── Data shown

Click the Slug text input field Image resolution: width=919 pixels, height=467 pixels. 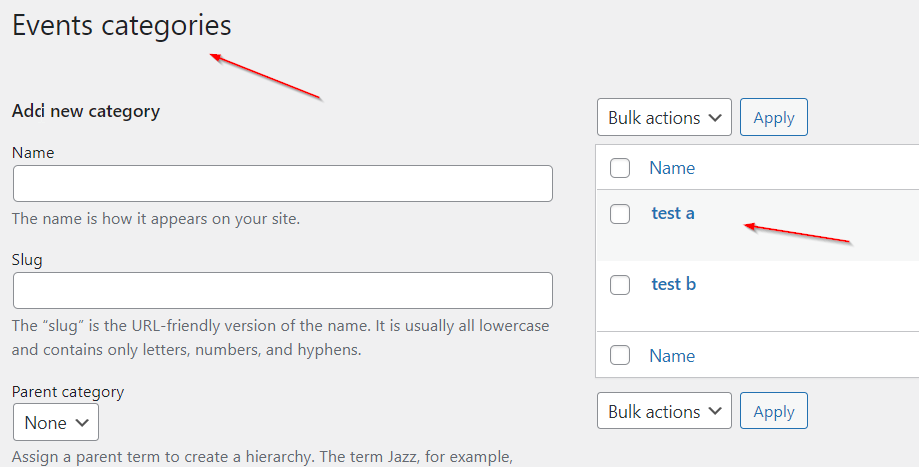point(282,291)
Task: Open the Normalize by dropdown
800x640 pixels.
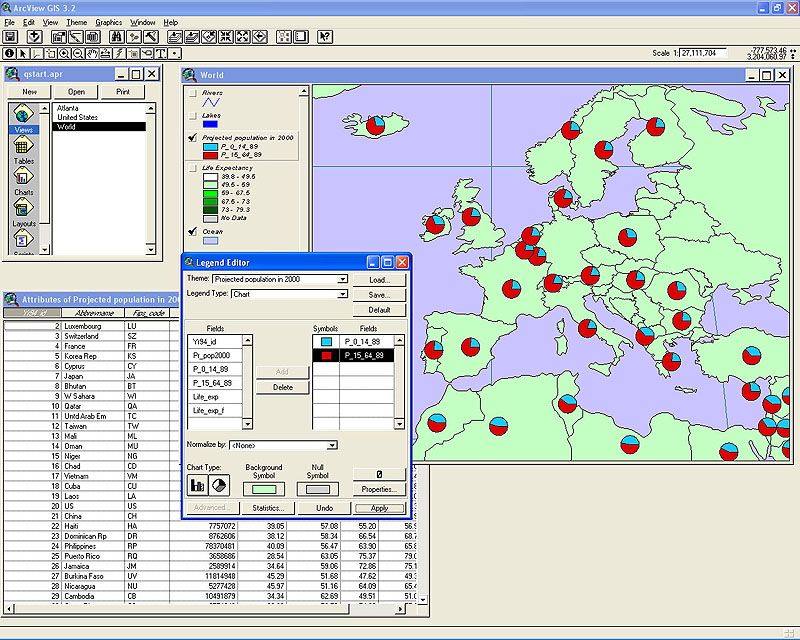Action: pyautogui.click(x=332, y=445)
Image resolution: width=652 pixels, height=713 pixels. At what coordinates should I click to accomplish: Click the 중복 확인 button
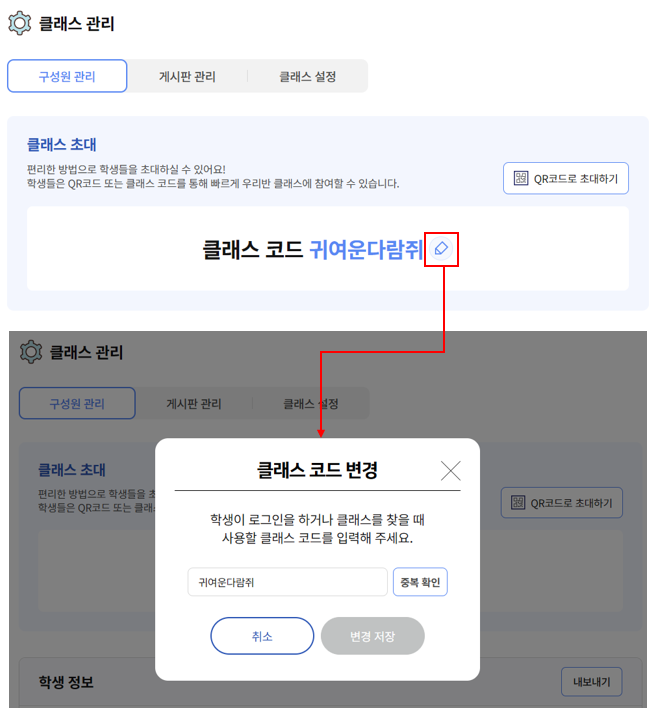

────

▶ [Exercise prompt] For this exercise, repeat word for word only the lines from the one containing "800x640 pixels." through the end of the data, including both. Pictures do not go in the copy.

▶ [Task answer]
800x640 pixels.
Action: pyautogui.click(x=332, y=445)
Image resolution: width=652 pixels, height=713 pixels. At what coordinates should I click to accomplish: Click the 중복 확인 button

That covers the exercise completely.